> [Provided records]:
**********
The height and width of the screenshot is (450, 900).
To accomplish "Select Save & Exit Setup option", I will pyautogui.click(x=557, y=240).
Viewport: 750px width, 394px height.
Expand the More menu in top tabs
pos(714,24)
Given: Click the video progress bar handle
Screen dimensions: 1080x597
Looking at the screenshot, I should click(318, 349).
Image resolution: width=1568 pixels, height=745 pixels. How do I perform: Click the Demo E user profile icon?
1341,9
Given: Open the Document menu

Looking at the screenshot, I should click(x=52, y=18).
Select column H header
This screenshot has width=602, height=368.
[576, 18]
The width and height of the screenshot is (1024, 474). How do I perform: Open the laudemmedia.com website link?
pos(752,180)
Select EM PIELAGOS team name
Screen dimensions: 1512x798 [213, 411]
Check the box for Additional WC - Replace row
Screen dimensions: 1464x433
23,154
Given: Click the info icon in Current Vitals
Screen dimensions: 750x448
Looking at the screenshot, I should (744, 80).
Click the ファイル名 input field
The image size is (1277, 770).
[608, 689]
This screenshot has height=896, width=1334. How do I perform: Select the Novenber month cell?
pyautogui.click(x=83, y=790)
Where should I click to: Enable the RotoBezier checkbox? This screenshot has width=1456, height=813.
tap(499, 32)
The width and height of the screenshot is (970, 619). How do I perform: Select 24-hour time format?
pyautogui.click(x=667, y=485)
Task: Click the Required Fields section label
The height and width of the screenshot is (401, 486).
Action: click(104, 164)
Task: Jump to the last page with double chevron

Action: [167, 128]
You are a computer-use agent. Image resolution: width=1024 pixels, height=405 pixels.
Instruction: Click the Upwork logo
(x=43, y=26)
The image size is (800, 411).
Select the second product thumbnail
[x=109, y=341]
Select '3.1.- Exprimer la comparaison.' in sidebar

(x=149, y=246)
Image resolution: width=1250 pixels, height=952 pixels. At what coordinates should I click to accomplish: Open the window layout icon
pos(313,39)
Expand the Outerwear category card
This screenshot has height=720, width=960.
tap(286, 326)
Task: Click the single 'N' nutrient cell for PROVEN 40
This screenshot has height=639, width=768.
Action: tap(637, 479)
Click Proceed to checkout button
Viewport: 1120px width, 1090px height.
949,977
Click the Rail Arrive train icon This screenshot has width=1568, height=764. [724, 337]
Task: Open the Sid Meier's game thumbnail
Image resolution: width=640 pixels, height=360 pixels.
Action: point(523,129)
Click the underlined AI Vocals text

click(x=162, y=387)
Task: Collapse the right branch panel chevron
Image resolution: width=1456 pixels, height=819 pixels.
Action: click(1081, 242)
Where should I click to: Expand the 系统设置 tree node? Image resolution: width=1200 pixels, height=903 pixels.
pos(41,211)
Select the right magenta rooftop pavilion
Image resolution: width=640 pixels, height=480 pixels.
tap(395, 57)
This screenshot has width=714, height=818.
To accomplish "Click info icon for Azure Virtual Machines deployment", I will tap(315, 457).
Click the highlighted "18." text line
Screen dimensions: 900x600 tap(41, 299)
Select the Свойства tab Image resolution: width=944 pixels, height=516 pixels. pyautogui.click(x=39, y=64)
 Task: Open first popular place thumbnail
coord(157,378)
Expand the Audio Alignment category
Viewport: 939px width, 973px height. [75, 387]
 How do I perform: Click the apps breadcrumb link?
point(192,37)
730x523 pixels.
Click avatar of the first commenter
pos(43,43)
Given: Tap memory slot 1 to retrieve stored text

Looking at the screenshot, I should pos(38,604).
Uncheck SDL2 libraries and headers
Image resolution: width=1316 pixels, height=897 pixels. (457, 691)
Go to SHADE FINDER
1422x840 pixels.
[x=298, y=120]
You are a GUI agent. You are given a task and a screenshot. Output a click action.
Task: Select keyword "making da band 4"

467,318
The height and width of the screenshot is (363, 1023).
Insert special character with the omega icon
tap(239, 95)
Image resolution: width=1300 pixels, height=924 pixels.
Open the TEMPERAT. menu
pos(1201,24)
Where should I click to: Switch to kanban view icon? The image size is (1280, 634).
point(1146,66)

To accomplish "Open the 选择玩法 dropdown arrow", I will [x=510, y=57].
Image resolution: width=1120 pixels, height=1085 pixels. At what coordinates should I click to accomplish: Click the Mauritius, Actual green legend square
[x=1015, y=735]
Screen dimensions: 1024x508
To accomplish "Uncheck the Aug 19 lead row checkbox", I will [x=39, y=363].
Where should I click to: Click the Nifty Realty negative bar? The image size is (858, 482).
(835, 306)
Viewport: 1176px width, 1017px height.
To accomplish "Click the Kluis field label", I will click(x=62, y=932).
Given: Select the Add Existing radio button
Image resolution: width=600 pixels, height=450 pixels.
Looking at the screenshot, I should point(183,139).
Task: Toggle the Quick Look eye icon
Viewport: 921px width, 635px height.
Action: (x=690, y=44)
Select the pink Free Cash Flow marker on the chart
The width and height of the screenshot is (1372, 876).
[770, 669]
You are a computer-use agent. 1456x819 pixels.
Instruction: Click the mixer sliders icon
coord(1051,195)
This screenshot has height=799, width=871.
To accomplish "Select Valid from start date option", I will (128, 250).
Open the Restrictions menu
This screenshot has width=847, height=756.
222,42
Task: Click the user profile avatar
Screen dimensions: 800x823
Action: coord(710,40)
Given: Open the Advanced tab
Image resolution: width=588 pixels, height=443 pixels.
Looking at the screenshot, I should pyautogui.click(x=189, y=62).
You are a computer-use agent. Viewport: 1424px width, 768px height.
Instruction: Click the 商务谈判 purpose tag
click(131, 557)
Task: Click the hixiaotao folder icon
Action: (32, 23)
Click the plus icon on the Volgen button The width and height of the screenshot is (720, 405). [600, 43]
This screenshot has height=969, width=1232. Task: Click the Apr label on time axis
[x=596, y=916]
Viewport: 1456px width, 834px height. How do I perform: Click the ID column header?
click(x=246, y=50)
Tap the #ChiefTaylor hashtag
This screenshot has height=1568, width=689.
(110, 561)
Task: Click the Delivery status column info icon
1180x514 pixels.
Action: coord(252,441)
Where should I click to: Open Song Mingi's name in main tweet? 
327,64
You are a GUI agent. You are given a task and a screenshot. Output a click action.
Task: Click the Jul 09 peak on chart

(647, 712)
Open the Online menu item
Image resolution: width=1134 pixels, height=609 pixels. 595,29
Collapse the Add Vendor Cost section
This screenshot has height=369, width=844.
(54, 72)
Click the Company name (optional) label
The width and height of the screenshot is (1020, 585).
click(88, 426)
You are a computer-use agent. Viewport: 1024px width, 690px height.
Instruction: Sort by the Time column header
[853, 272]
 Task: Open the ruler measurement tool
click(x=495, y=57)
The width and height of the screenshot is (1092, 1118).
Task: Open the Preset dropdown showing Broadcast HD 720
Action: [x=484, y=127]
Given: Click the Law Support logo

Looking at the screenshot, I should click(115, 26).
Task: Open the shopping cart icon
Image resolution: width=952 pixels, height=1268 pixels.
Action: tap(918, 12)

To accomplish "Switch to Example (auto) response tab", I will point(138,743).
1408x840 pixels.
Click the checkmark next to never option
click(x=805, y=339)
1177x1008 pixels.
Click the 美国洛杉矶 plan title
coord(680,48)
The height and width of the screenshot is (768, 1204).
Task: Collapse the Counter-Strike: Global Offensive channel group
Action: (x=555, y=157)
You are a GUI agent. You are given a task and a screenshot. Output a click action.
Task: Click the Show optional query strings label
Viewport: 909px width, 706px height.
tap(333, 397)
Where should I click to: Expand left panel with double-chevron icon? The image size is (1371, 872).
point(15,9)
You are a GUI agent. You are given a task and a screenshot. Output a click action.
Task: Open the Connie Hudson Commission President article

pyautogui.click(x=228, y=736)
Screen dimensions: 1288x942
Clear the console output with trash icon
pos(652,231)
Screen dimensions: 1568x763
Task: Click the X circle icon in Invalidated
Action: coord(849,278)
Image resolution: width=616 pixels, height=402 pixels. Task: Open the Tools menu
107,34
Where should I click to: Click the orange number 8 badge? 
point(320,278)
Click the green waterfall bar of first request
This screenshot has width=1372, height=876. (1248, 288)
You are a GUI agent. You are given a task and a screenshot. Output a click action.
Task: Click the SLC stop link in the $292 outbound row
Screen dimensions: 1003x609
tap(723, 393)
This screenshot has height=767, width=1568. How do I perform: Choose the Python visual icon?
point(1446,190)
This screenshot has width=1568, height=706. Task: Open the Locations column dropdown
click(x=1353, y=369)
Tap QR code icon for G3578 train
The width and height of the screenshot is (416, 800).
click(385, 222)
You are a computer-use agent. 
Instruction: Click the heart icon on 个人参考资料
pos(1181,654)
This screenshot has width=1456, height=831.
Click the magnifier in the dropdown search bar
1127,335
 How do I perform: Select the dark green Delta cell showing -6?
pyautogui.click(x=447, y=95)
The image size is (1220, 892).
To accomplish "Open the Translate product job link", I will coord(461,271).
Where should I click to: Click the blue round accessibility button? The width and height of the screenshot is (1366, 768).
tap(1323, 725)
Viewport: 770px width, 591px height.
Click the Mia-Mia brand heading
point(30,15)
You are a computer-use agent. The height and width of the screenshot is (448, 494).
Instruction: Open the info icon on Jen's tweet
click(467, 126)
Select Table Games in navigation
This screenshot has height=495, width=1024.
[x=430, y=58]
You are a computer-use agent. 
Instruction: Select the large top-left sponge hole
**********
Can you return the stretch of the listing from the line containing "730x523 pixels." through the line containing "will [x=39, y=363].", character for character?

> [The answer]:
730x523 pixels.
Click avatar of the first commenter
pos(43,43)
Given: Tap memory slot 1 to retrieve stored text

Looking at the screenshot, I should pos(38,604).
Uncheck SDL2 libraries and headers
Image resolution: width=1316 pixels, height=897 pixels. (457, 691)
Go to SHADE FINDER
1422x840 pixels.
[x=298, y=120]
You are a GUI agent. You are given a task and a screenshot. Output a click action.
Task: Select keyword "making da band 4"

467,318
The height and width of the screenshot is (363, 1023).
Insert special character with the omega icon
tap(239, 95)
Image resolution: width=1300 pixels, height=924 pixels.
Open the TEMPERAT. menu
pos(1201,24)
Where should I click to: Switch to kanban view icon? The image size is (1280, 634).
point(1146,66)

To accomplish "Open the 选择玩法 dropdown arrow", I will [x=510, y=57].
Image resolution: width=1120 pixels, height=1085 pixels. At what coordinates should I click to accomplish: Click the Mauritius, Actual green legend square
[x=1015, y=735]
Screen dimensions: 1024x508
To accomplish "Uncheck the Aug 19 lead row checkbox", I will [x=39, y=363].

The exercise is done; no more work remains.